Document text »
Water Security from the Santa Barbara Channel

By Bob Hazard   |   May 16, 2019

Last week’s editorial identified the five top concerns facing the residents of Montecito as (1) Safety and Security from future fire, flood, and earthquake; (2) Rebuilding Public and Private Infrastructure; (3) Protecting and Preserving the Semi-Rural Character of Montecito; (4) Traffic Gridlock in Montecito; and (5) Water Securityand Water Independence from future drought.

Identifying challenges is the easy part. Finding, funding, and fulfilling creative solutions is the hard part, especially in Santa Barbara County with limited government capital funding and operating resource options. The big problem with big ideas is that they come with big price tags that necessitate either big tax increases, homeowner assessments, service rate increases, bonds, federal and state grants, or public philanthropy to install ring nets to lessen rockslides, restore the Montecito trails, or remove “private” mud.

Innovative ideas have to pass at least four high hurdles in Santa Barbara County: Is the creative idea technically feasible? How much will it cost and who will pay for it? Is the idea acceptable to the environmental community? What will be the political cost to leaders who champion any particular idea?

Over the next few weeks, I hope to explore possible solutions to each of the big five challenges, but today let’s explore “Creative Idea #1”: Freedom from Drought – Water Security and Water Independence for the South Central Coast.

Situation Analysis

South Central Coast residents depend upon an aging and unreliable State Water Project (SWP) to receive 70% of their potable water. Planned, constructed, and operated since 1960 by the Department of Water Resources (DWR), SWP is the largest state-built, user-financed, water project in the United States with more than 700 miles of canals, pipelines, surface reservoirs, 21 dams, spillways, tunnels, and pumps which are used to transfer snowmelt from the High Sierras to the cities and farms of central and southern California. It is also the #1 energy user in the State of California.

The total cost of the SWP system, including construction costs, administration, interest, operating and maintenance costs, are paid by the 29 urban and agricultural water purveyors that receive State water. If big users in Los Angeles and San Diego migrate to less expensive alternatives, water would become more expensive for remaining recipients along the Central Coast.

SWP, which was designed to serve 25 million residents, is now being asked to provide water to California’s 40 million residents. As a result, SWP water has been overpromised and underdelivered. Water deliveries to the Central Coast have averaged 36% of promised allocations since the completion of the project. DWR promised that the Coastal Branch would assure 97% reliability in water deliveries to Santa Barbara.

 SWP water is becoming much more expensive. Fixed allocation costs keep rising. Participating districts depend on SWP as a plumbing system for the conveyance of purchased water. Pipes and pumps to fill Lake Cachuma are undersized and inadequate. Reservoirs are filling with silt and cannot de dredged. Stored water faces mandatory spills. Fish releases and protection of the San Joaquin kit fox, the Shasta salamander and the red-legged frog, take precedence over delivering more water.

Written task 1 » Echo the water security editorial, starting with "Innovative ideas have" and going on through "any particular idea?".
Written task 2 » Carry on the water security editorial from the point where it stops.

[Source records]
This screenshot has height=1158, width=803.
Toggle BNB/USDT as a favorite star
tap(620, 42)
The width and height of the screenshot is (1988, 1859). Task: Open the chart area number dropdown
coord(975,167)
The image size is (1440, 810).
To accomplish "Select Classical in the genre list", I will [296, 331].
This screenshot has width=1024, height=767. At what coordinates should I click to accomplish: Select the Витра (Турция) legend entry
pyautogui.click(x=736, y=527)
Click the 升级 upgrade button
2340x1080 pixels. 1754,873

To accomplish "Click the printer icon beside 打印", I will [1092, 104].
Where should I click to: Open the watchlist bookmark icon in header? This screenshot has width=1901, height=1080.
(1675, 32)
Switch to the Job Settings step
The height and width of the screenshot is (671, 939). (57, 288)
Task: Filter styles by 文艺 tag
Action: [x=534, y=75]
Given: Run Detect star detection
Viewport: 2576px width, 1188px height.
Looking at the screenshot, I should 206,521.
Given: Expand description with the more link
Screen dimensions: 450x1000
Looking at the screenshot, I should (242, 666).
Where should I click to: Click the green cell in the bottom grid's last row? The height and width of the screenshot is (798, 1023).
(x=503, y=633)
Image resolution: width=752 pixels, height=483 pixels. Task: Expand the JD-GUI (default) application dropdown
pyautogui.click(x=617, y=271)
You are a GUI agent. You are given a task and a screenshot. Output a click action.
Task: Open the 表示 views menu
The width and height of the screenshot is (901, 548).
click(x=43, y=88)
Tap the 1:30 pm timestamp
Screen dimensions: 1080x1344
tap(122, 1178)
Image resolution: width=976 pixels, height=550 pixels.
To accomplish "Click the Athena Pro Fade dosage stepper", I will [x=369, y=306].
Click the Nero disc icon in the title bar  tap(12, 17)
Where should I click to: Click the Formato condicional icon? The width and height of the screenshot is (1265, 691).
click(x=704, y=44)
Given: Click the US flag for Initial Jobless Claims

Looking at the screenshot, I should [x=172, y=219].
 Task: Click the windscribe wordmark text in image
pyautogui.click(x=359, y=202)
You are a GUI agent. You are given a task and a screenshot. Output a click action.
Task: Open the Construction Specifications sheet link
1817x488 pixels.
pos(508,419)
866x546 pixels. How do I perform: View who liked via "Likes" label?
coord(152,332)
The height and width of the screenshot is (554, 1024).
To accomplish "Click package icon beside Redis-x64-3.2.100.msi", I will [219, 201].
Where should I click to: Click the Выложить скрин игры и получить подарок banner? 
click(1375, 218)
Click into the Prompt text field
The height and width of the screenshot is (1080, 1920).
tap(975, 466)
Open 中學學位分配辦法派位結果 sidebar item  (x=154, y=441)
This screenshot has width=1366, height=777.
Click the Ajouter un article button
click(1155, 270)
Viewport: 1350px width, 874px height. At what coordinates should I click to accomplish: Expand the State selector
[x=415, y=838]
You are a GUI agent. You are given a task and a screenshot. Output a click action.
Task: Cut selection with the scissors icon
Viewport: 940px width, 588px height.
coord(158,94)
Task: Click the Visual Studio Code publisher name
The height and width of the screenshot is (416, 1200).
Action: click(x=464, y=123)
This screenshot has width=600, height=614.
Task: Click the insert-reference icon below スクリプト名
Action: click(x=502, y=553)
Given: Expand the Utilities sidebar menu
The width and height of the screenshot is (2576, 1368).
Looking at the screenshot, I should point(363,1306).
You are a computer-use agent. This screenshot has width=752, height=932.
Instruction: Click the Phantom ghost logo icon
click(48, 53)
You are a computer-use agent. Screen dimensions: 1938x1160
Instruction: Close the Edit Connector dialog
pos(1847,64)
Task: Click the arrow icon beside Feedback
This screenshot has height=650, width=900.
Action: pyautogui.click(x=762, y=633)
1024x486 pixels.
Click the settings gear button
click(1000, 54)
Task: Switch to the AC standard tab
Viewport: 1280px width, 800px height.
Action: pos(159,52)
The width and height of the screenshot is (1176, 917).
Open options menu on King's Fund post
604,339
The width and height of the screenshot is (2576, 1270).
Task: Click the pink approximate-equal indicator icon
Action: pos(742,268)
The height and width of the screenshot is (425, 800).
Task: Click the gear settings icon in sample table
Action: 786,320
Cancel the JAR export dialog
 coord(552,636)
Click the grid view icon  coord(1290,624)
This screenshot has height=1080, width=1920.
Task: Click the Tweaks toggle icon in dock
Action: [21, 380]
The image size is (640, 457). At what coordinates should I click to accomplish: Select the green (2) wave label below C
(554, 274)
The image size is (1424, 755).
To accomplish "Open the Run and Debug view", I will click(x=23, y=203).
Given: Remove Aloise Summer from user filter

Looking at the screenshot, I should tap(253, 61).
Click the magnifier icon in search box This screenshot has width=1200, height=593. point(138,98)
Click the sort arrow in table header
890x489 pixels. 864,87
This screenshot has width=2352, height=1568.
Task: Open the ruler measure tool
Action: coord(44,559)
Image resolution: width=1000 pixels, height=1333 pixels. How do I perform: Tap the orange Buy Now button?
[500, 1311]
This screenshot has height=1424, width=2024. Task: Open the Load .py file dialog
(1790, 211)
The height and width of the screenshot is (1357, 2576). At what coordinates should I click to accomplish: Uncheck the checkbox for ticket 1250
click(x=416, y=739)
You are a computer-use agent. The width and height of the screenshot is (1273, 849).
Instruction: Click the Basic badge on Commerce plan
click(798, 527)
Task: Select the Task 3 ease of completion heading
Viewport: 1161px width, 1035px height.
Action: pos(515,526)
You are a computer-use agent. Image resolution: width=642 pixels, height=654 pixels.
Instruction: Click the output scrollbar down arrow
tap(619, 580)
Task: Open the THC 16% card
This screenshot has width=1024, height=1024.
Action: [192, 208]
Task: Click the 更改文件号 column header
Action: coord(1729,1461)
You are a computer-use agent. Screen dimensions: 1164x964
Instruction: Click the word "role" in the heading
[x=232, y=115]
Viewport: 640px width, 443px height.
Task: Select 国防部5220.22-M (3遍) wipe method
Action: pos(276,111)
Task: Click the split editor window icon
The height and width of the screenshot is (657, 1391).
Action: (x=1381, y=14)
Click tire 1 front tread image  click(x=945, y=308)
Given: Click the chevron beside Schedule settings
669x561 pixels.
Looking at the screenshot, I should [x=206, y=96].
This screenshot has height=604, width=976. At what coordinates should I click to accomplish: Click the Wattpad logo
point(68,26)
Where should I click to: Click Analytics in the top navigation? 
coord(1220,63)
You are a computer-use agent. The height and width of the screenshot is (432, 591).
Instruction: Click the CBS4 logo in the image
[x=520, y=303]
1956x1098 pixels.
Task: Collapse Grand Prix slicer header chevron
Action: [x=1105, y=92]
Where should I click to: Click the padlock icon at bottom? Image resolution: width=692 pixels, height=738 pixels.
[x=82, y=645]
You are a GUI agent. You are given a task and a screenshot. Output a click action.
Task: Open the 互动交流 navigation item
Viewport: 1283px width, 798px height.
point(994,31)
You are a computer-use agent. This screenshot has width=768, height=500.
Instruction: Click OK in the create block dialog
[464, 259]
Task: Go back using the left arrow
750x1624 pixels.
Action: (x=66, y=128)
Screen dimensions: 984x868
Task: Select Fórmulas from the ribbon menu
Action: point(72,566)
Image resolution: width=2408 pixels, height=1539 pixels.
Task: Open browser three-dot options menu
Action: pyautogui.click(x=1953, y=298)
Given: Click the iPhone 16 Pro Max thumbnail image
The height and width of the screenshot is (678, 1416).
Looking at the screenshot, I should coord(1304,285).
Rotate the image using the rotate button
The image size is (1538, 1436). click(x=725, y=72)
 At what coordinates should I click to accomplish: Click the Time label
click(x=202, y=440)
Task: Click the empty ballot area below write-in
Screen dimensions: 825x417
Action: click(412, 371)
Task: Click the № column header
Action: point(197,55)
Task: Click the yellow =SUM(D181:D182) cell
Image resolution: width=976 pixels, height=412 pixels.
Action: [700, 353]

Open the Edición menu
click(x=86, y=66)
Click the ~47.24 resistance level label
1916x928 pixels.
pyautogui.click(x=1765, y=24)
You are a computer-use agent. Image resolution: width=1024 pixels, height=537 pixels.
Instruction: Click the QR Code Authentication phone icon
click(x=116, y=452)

Written answer 1 »
Innovative ideas have to pass at least four high hurdles in Santa Barbara County: Is the creative idea technically feasible? How much will it cost and who will pay for it? Is the idea acceptable to the environmental community? What will be the political cost to leaders who champion any particular idea?

Written answer 2 »
Individual districts, seeking to reduce their dependency on SWP water, have embraced high-cost desalination efforts in Santa Barbara and contentious and uncoordinated recycling efforts by various water and sanitary districts. The result has been groundwater overdrafts, cutbacks in water usage, increases in water rates, bone-dry reservoirs and challenges to find local storage. More help is needed.

Future Costs of State Water

Look for rising SWP costs. Repairs to the Oroville Dam spillway will cost $1.1 billion – a $455-million hike from initial estimates. The Twin Tunnels proposed by former California Governor Jerry Brown would build a water conveyance system consisting of two tunnels, each 45 feet high and 35 miles long, buried 150 feet beneath the heart of the Delta to divert Sacramento River water around the Bay/Delta estuary for distribution to San Joaquin Valley agribusiness and Southern California cities and suburbs. The cost, estimated at $20 billion for construction only and up to $69 billion for the total project cost, threatens to bankrupt DWR and its 29 water customers. The project would not produce one drop of new water. 

In the 1990s, DWR oversaw the construction of the Coastal Branch of the California Aqueduct designed to improve the water security of Santa Barbara and surrounding environs at an estimated cost of $270 million. Construction costs alone were $595 million; expenditures for our Coastal Branch are anticipated to reach $1.76 billion by 2035.

Thinking Outside-the-Box: A New Solution

Precipitation does not fall where and when we need water. Shipping water from Northern California to Southern California is an antiquated solution. Montecito enjoys the world’s biggest reservoir in the world, the Pacific Ocean, right on our front doorstep. It is larger than all the world’s land masses combined. The Pacific Ocean was built by nature at no cost to ratepayers. Conversely, any new reservoir built today in California today could cost a billion dollars, at minimum.

The Pacific Ocean covers 60 million square miles (30% of the Earth’s surface) with an average depth of 1,300 feet and contains almost 2 trillion acre-feet (1,973,000,000,000 AF) of water. It is constantly being replenished. Unlike oil or natural gas, water is constantly recycled through evaporation, rainfall, fog, rivers, groundwater storage, and extraction. 

Turning Oil into Water: Off-Shore Water Factories

All fossil fuel production in the Santa Barbara Channel has long been contentious. Platform Holly, just two miles off Haskell’s Beach, joins six other oil platforms in the Santa Barbara Channel to be permanently shut down and removed. The decommissioning cost to oil companies is estimated at $500 million, or more, per platform.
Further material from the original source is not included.